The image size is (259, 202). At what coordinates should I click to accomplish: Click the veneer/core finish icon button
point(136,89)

==

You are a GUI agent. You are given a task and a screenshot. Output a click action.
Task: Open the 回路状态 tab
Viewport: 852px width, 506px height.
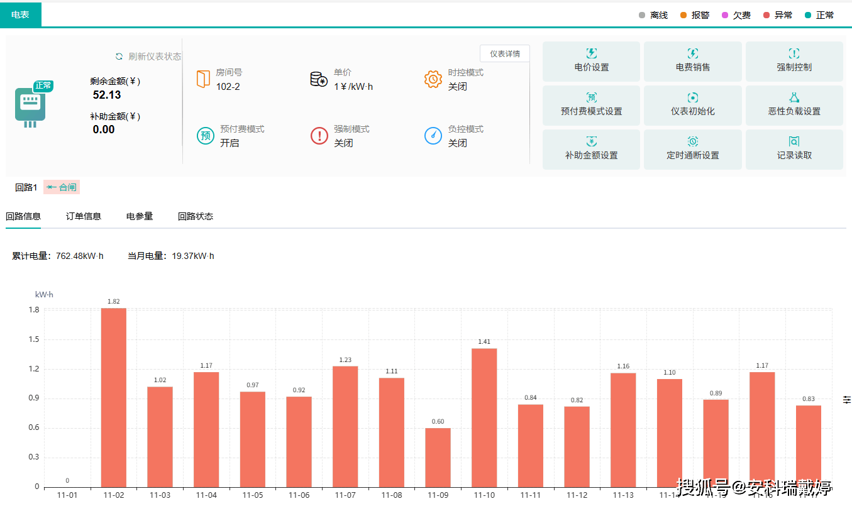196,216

■ Task to carry out ■
Rewrite the records from the line with "The image size" to the line with "point(136,89)", both included and with the requests kept. Scale every coordinate in the answers by 0.7 and round it to a whole number, rounding halves up; leave all other numbers as they are.

■ The solution ■
The image size is (259, 202). At what coordinates should I click to accomplish: Click the veneer/core finish icon button
point(95,62)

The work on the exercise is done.